Wednesday, April 29, 2015

Returning Violence for Violence

"Meditation Garden"
- The Desert Retreat House -

A very striking picture was featured on the front page of our local paper yesterday - a young African American man stood in front of a burnt-out CVS pharmacy that had been destroyed during the rioting on the streets of the City of Baltimore holding a sign that read:  Can you feel the pain yet?

The placard was obviously intended to make a statement about the purpose of the violence and devastation that racked the city of Baltimore - a response to the death of Freddie Gray. 

Over the past days, many people in the African American community had expressed their frustration and anger over Mr. Gray's brutal death at the hands of White police officers  - the street riots had  been organized to protest the bitter way in which police have violated Black people in that city and in cities  all across America. 

And so the streets of Baltimore were filled with angry young African Americans who could no longer contain their rage and frustration - it spilled out onto the streets, taking the form of looting, arson, attacks on police and the destruction of property. 

Somehow these blatant acts of violence were supposed to punish the city that had supposedly condoned the injustice against the African-American community- that's why that young man held the sign: Can you feel the pain yet?

And yet, as I saw that young man holding the sign as his neighborhood stood in tatters behind him,  I wondered who it was that would feel the pain he was hoping to inflict on his city?

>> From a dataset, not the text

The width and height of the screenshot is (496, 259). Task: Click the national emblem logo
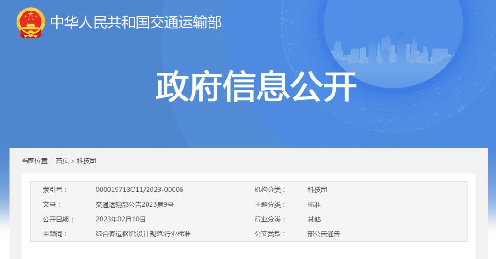tap(31, 23)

It certainly would not be the police or the politicians or majority culture that would feel the pain. Most of them don't even live close to that neighborhood.

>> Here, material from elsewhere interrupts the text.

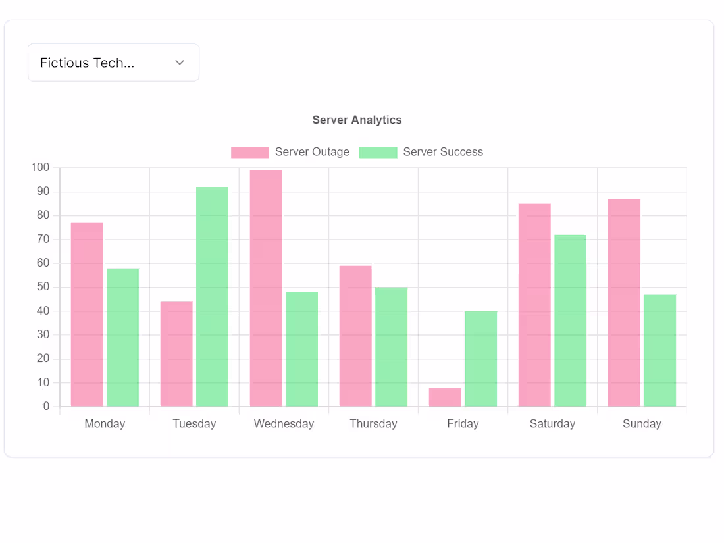Toggle Server Success green legend swatch
Image resolution: width=724 pixels, height=543 pixels.
[x=378, y=153]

No, the people who would feel the pain most were that young man holding the sign along with his family and his friends and neighbors. They would no longer be able to shop at their new CVS to fill their prescriptions -lots of new buildings and apartments heralding the rebirth of that neighborhood marked for urban renewal were now reduced to piles of rubble and ash.  Who indeed was feeling the pain? 

I can totally understand the frustration of that man holding that sign. I can empathize with pent-up rage over grave injustice, and I am very sympathetic to those people who feel they have been backed into a corner and now need to do something about it.  But, that man standing on the street with the sign was a perfect example of just how foolish violence and rage are as responses to a world of injustice.  

The Buddha taught:

Holding onto anger is like grasping a hot coal
with the intent of throwing it at someone else.
You are the one who gets burned.

That young man holding onto the placard asking if his city felt the pain yet was such a perfect icon of the Buddha's  teaching. That poor guy was holding onto a hot coal hoping to throw it at someone and he was the one getting burnt. 

Back many years ago when Dr. King preached his gospel of non-violent protest, he told his followers:

Returning violence for violence multiplies violence,
adding deeper darkness to a night already devoid of stars.
Hate cannot drive out hate, only love can do that.

I suppose these words sound a bit Utopian and unrealistic to the ears of those who may feel they are being violated and oppressed and yet, as I see it,  these sentiments are about the most practical advice anyone might ever hear as they press their case in the cause of justice. 

In the end, only love can drive out hate.